By Harry Jaffe    Published Monday, May 22, 2006

When is the Washington Post going to put Mary Ann Akers on contract?

Friday’s Reliable Source gossip column was the third time in the last two months the Post has had to follow Akers’s scoops in Roll Call, a four-day-a-week newspaper that covers Congress and Capitol Hill.

In April, the Post’s Reliable Source cited Roll Call in reporting on an incident in which a fitness instructor made fun of President Bush while First Daughters Barbara and Jenna worked out in the class. Akers got the tip from a friend of the daughters who was in the room.

In May, Al Kamen cited Roll Call in his In the Loop column item about lobbyist Michael Scanlon, who pleaded guilty to conspiracy in the Jack Abramoff scandal. Akers had broken the news that Scanlon was getting a master’s degree from Johns Hopkins for his study of—good grief—the history of the House ethics process.

Is there a Washington gossip war?

“Absolutely,” says Amy Argetsinger, one of the two Reliable Source writers. “I hope so.”

But Argetsinger seemed miffed that I would broach the fact that she and her colleague, Roxanne Roberts, have been battling neck and neck with Akers.

“If someone gets there first, it’s a disservice to the readers if they refuse to pick it up,” she said. “It’s how news gets out.”

News as gossip in Washington is getting out in many more places. The capital city’s media will never reach the gossip heights—or depths—of Manhattan’s tabloid wars, but the market for dirty laundry is growing.

“It’s a good time for gossip in DC,” Argetsinger says. “There’s Karen Feld in the Examiner, McCaslin in the Washington Times, Roll Call and the Hill, and blogs. We all have very different audiences; the overlap is small. It’s not like the Post versus the Daily News in New York—sadly.”

Says John McCaslin, who has been writing Inside the Beltway for the Washington Times since 1992: “There are all kinds of new pressures out there. I’ve never seen the competition so intense.”

There’s also Wonkette’s daily dish on the Internet. And Paul Bedard’s Washington Whispers in U.S. News and its Web site.

Still, McCaslin says, “There’s more than enough to go around.”

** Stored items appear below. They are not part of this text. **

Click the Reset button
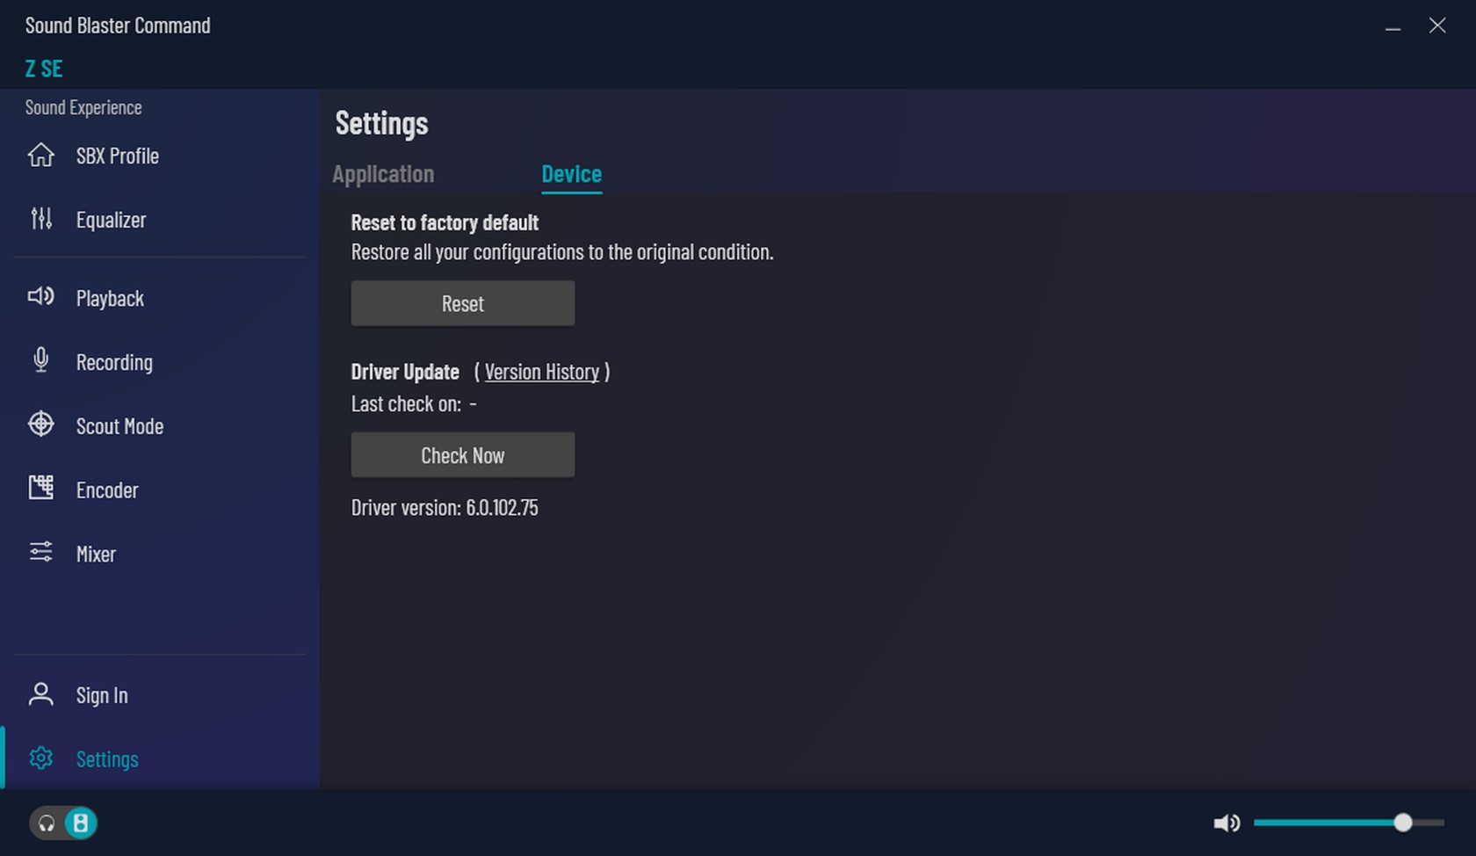The image size is (1476, 856). (x=463, y=303)
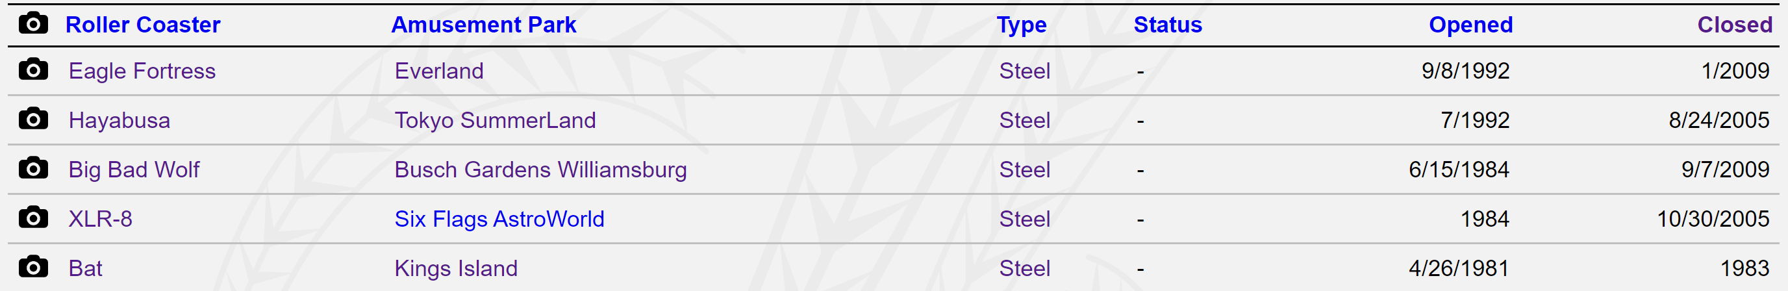View Big Bad Wolf pictures camera icon
Screen dimensions: 1788x291
[33, 168]
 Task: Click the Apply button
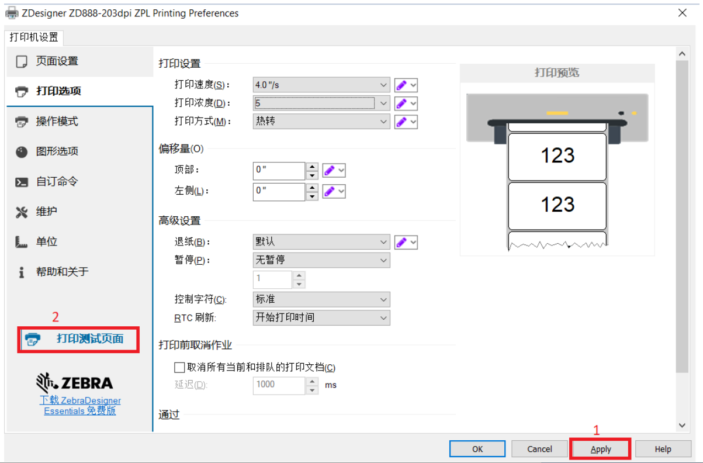pyautogui.click(x=600, y=448)
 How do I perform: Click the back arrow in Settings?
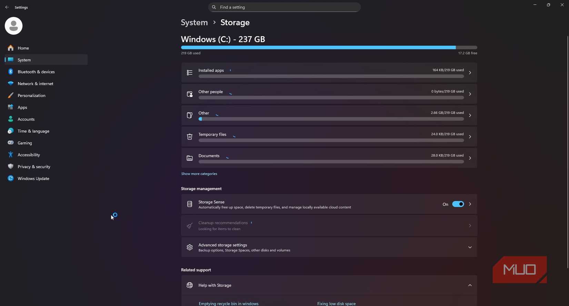tap(7, 7)
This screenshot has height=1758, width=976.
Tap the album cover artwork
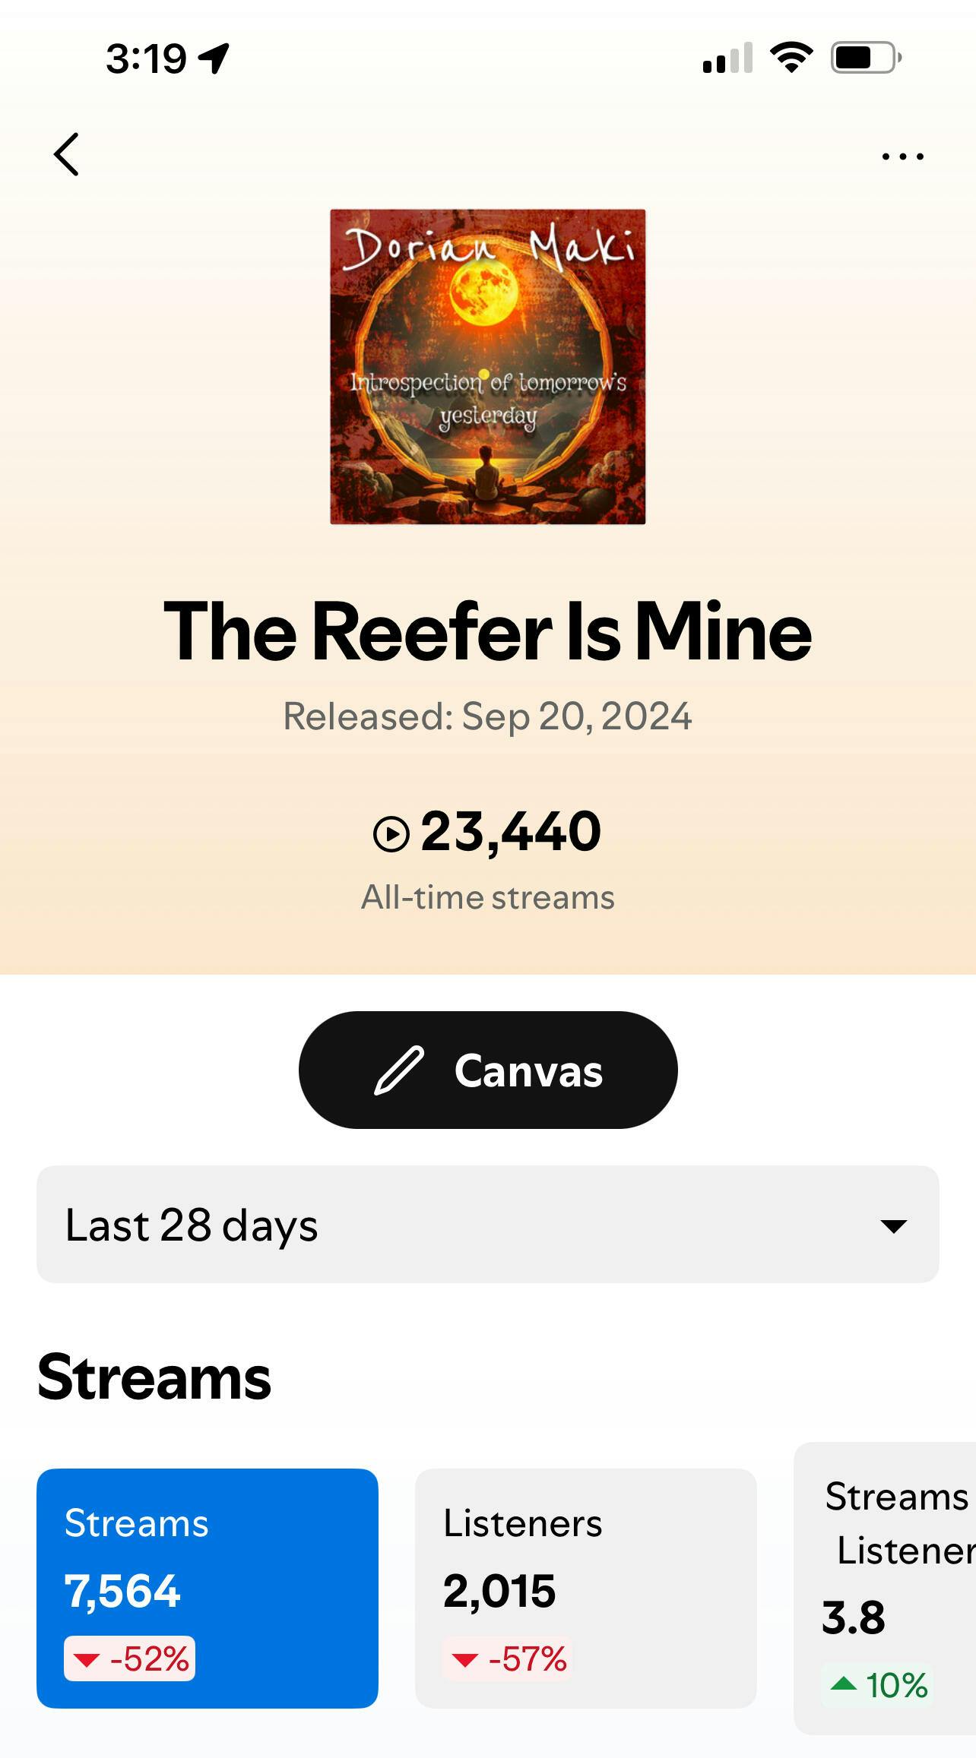point(487,367)
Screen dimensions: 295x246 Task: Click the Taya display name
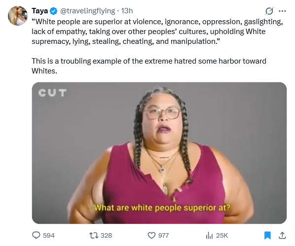tap(39, 11)
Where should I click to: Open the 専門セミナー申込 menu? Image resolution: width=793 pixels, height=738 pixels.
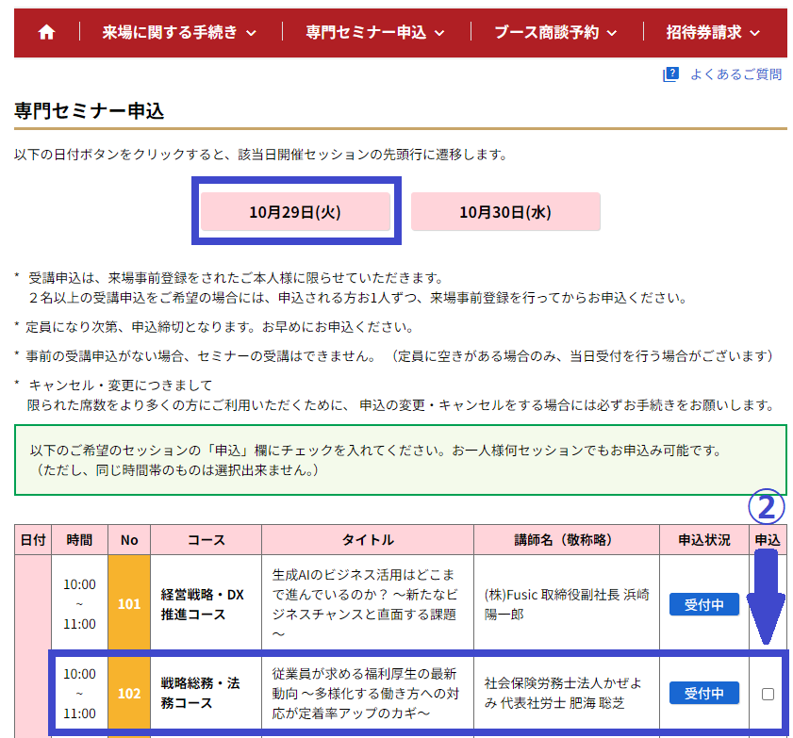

Except on the occasions when Mary Ann Akers whips the Post. Akers, 37, has been writing Roll Call’s Heard on the Hill column for two years.

“It’s hard to write fresh, exclusive items four days a week,” says Akers, “especially when you write it all by yourself with no assistant. I'm so lucky I have great colleagues who really cover my back, give me tips, and sometimes write items for me.

“We could do a great gossip column if I had a full-time assistant or a colleague,” she adds. “We are a small newspaper.”

The Post is a gossip megaphone with a daily circulation of just under 700,000, the most powerful Web site in town, and a radio station to air its gossip across the region.

Argetsinger and Roberts are writing the Reliable Source in its fifth phase, which seems to run in three-year cycles. Lois Romano started the mix of news and gossip in 1992. She was followed by Ann Gerhart and Annie Groer; Lloyd Grove; and Richard Leiby

Under Argetsinger and Roberts, the Reliable Source is an entertaining diet of items from the party scene, politics, diplomatic circles, Hollywood, and books. They write five days a week. It’s juicy some days, bland others.

Akers, who was a top candidate for the Reliable Source job, has a narrower focus, mainly Capitol Hill politics. On the occasions when the Post does follow her scoops, it’s generous enough to give her credit—or at least mention her publication.